Credit: NPG

Recombination is the exchange of genetic material between and within species and, for bacteria, it is a source of genetic variation that can allow adaptation to a new ecological niche, alter virulence or lead to the acquisition of resistance determinants. With the increasing use of whole-genome sequencing (WGS) to study bacterial population structures and evolution, understanding the impact of genomic flux is vital for interpretation of WGS data. In outbreak investigations, in which the population structure is key to determining the source of the outbreak, the impact of recombination can greatly influence the conclusions drawn.
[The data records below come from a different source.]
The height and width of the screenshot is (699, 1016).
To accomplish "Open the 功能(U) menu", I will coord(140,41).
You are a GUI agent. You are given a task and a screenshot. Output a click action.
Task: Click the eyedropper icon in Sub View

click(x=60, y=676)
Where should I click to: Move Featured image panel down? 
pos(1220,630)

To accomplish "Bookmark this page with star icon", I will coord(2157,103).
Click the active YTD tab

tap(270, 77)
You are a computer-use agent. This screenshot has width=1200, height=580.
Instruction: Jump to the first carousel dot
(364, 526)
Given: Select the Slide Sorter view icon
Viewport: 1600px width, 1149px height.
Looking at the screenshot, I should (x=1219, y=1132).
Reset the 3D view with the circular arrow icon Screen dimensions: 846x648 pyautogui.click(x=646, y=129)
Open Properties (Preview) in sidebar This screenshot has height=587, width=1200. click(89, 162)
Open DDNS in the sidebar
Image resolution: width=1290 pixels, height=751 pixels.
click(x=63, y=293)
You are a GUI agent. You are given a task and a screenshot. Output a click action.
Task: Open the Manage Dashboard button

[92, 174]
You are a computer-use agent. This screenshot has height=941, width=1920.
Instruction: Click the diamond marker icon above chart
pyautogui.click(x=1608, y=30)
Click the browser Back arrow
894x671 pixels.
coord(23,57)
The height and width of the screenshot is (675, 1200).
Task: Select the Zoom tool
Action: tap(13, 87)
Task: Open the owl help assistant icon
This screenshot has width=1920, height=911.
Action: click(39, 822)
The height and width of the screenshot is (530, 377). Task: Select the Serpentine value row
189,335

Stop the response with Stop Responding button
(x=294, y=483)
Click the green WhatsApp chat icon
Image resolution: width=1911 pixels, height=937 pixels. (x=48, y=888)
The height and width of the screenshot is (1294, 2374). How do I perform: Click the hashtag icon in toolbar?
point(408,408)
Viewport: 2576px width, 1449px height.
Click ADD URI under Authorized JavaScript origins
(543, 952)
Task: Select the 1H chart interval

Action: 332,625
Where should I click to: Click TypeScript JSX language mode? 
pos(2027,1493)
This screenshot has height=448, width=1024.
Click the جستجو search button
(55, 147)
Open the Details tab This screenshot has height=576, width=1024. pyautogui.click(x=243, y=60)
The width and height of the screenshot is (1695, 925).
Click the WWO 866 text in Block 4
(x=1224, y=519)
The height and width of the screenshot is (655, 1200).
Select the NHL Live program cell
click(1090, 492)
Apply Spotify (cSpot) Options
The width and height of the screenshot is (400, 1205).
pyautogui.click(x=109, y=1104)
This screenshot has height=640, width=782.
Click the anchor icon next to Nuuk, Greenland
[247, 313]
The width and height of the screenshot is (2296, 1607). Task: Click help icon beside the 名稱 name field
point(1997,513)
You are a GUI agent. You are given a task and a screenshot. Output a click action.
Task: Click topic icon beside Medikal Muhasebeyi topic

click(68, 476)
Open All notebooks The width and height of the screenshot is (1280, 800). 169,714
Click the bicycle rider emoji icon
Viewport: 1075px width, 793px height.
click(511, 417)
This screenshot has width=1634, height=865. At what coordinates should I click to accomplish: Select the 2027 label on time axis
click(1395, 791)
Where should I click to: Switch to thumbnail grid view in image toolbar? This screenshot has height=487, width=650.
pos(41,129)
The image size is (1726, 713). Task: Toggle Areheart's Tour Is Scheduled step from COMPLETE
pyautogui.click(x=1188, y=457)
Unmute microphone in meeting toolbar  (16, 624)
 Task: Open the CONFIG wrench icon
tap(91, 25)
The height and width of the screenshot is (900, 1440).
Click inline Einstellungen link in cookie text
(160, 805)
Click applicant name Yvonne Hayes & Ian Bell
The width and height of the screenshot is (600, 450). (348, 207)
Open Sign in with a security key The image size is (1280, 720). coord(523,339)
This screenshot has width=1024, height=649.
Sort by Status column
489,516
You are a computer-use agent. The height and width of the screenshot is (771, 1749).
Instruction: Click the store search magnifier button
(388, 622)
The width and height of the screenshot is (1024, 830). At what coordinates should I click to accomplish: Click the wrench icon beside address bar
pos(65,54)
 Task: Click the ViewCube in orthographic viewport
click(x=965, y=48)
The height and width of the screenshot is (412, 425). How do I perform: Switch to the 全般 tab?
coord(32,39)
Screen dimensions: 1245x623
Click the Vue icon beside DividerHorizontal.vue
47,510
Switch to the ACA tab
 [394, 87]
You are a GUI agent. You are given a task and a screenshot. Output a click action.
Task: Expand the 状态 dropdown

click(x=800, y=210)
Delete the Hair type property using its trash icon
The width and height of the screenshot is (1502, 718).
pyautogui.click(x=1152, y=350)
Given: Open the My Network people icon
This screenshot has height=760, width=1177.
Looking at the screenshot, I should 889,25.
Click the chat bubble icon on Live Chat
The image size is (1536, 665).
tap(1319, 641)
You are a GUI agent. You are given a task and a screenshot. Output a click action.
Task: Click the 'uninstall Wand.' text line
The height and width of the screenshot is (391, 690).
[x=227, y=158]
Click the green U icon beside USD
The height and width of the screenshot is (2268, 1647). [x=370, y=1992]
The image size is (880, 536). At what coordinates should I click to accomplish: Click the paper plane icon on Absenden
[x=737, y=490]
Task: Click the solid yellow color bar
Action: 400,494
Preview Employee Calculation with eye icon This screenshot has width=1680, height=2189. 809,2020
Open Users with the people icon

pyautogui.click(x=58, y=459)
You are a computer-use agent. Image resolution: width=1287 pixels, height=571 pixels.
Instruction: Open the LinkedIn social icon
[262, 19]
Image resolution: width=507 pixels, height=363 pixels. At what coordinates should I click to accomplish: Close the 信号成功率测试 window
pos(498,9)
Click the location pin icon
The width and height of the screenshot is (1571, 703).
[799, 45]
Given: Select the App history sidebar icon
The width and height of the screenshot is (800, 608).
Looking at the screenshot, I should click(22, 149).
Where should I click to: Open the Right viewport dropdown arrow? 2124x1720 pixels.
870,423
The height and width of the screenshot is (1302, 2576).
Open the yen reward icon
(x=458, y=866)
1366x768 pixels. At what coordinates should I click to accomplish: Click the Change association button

In a recent study, Sanchez-Buso et al.1 used the SOLiD 5500XL platform to sequence 69 strains of Legionella pneumophila from Alcoy, Spain, to elucidate the epidemiology of 13 different regional outbreaks that spanned 11 years. L. pneumophila genomes have a high degree of plasticity owing to recombination, which makes sequence-based typing schemes hard to interpret. Genomic analysis of the 69 environmental and clinically sourced strains identified a single sequence type (ST578) in all 13 outbreaks. Bayesian evolutionary analysis sampling (BEAST) was used to estimate when certain lineages diverged, and revealed two separate diverging events, one in 1991 and one in 2005, which resulted in sublineages ST578A and ST578B, respectively. Single-nucleotide polymorphism (SNP) analysis of the core genes from the ST578 strains in the collection revealed that >10% of these genes contained regions of high SNP density, which is characteristic of recombination hot spots. Once these hot spots were removed and BEAST analysis was repeated, only 2% of the total variability between strains could be attributed to nucleotide substitutions; the remainder was due to non-vertical inheritance. The recombination hot spots were mostly found in genes involved in membrane biogenesis, metabolism and virulence or defence mechanisms. ST578A was responsible for the major clinical outbreaks in the early 1990s, but by 2008 it had mostly been eliminated from Alcoy owing to effective public heath control measures. A 2009 ST578 outbreak was traced to an asphalt-paving machine located outside the city limits2, and the authors hypothesize that this outbreak led to the establishment of the ST578B lineage. The genetic diversity of these chronologically separate outbreaks, stemming from 16 recombination events, led the authors to conclude that recombination in L. pneumophila readily occurs in the environment and is responsible for the rapid evolution of the species.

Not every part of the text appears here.